126 A.D.2d 629, 511 N.Y.S.2d 65, 1987 N.Y. App. Div. LEXIS 41761
CourtAppellate Division of the Supreme Court of the State of New York
DecidedJanuary 20, 1987
StatusPublished
Cited by25 cases

This text of 126 A.D.2d 629 (Sibley v. Hayes 73 Corp.) is published on Counsel Stack Legal Research, covering Appellate Division of the Supreme Court of the State of New York primary law. Counsel Stack provides free access to over 12 million legal documents including statutes, case law, regulations, and constitutions.

Bluebook
Sibley v. Hayes 73 Corp., 126 A.D.2d 629, 511 N.Y.S.2d 65, 1987 N.Y. App. Div. LEXIS 41761 (N.Y. Ct.
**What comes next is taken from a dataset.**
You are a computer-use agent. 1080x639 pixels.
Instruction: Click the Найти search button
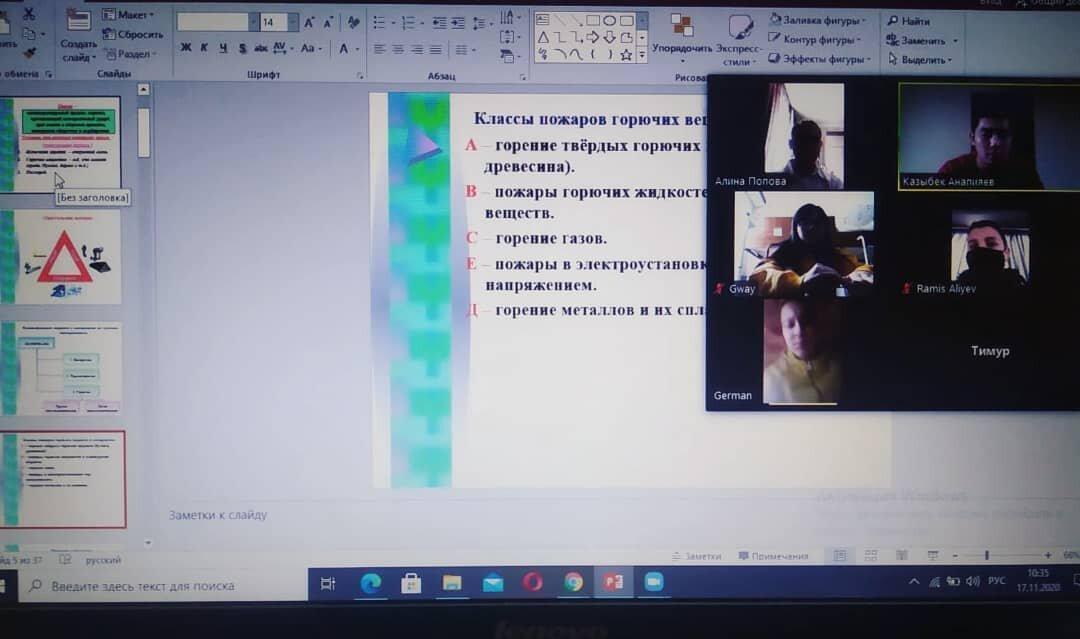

App. 1987).

Opinion

In an action to recover for medical malpractice, the defendants Alfred Simon Schloss, M.D., and Albert D. Weisz, M.D., appeal from so much of an order of the Supreme Court, Queens County (Graci, J.), dated August 5, 1985, as denied their cross motion for an order directing the plaintiff to provide authorizations permitting them to obtain the medical records of the infant plaintiff’s mother.

Ordered that the order is affirmed insofar as appealed from, with costs.

The instant medical malpractice action was instituted on behalf of the infant plaintiff by his mother, Lynda Sibley, against the appellants Physician’s Hospital, the obstetrician Dr. Alfred Schloss and the pediatrician Dr. Albert Weisz. It is alleged that as a result of the negligence of the appellant doctors and hospital in the prenatal, and postnatal care, the infant plaintiff, inter alia, sustained injuries to his central nervous system. The plaintiff’s bill of particulars alleged that the acts of negligence by the appellants included their failure "to take and record the patient’s symptoms, history of present [630]*630illness, family history, social history, medical history, and a careful, full and complete review of systems”, and further alleged the appellants’ failure "to read and review past and current medical and hospital records, so as to be cognizant and aware of the mother’s and infant’s condition and progress”.

The appellants sought to obtain authorizations for medical records relating to the medical history of the infant plaintiff’s mother, Lynda Sibley, including the period both prior to and subsequent to her pregnancy with the infant plaintiff. By order dated August 5, 1985, Special Term denied the appellants’ application for production of the medical authorizations. This appeal ensued.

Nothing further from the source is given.